In TCP communication, the source port is chosen during the TCP three-way handshake.

Example sequence:

Client sends SYN Src Port: 52000
Dst Port: 443
Server replies SYN-ACK Src Port: 443
Dst Port: 52000
Client sends ACK

The source port remains constant throughout the session.

12. Common Tools That Use Specific Source Ports

Some tools or malware may use specific source ports, which can help analysts detect them.

Examples:

Source Port	Possible Use
4444	Remote shells / backdoors
5555	Malware communication
Random high ports	Normal client traffic

This pattern helps analysts detect command-and-control activity.

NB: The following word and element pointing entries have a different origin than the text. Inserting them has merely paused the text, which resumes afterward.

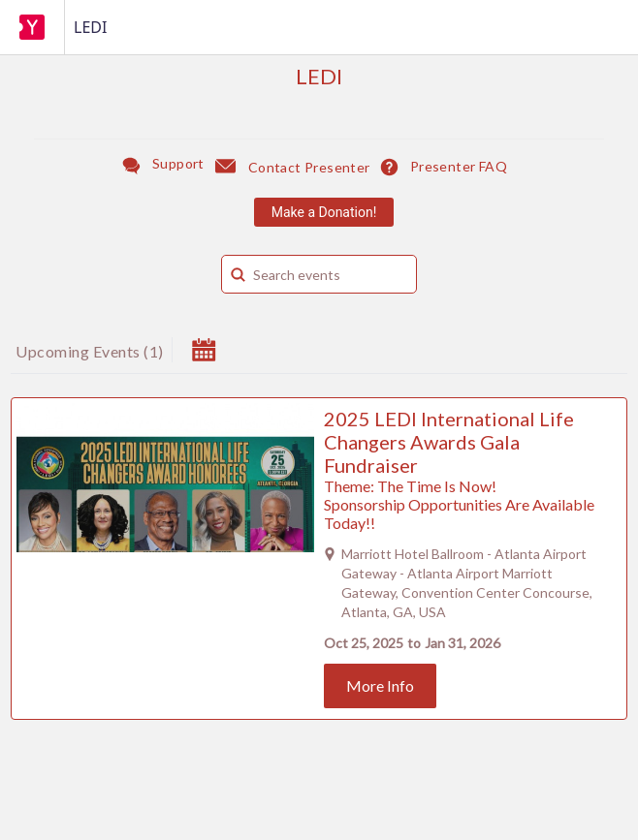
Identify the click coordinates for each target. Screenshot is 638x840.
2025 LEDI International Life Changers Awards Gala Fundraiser (449, 442)
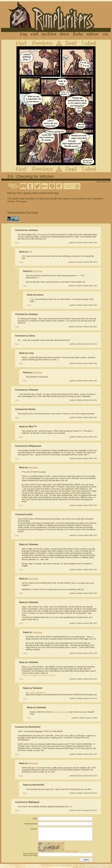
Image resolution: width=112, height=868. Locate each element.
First (19, 43)
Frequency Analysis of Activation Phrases (39, 675)
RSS (106, 34)
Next (73, 43)
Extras (93, 34)
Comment (34, 829)
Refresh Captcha (72, 851)
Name (35, 818)
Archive (49, 34)
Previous (40, 43)
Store (64, 34)
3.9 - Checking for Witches (30, 176)
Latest (91, 43)
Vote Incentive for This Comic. (23, 213)
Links (78, 34)
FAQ (24, 34)
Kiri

13. Key Exam Points to Remember

For the 200-201 CBROPS exam, remember the following:

Source Port Definition

A source port is the port number used by the device that initiates the network communication.

Purpose of Source Ports

They help:

Identify the sending application
Manage multiple network sessions
Ensure responses return to the correct process

Typical Characteristics

Usually ephemeral ports (49152–65535)
Assigned dynamically by the operating system
Remain consistent during a session

In PCAP Analysis

Source ports help identify:

Connection initiator
Scanning behavior
Malware communication
Session tracking

Wireshark Indicators

Look for:

Source port field in TCP/UDP header
Patterns of port usage
Abnormal or repeating ports

Final Summary

A source port is the port number used by the sending device to initiate network communication. It allows the operating system to manage multiple connections and ensures responses return to the correct application.

During PCAP analysis, source ports help analysts:

Identify which system initiated communication
Track network sessions
Detect scanning activity
Recognize malware or suspicious traffic patterns

Understanding how source ports work is essential for network traffic analysis and intrusion investigation, making it a key concept for the Cisco CyberOps Associate (200-201 CBROPS) exam.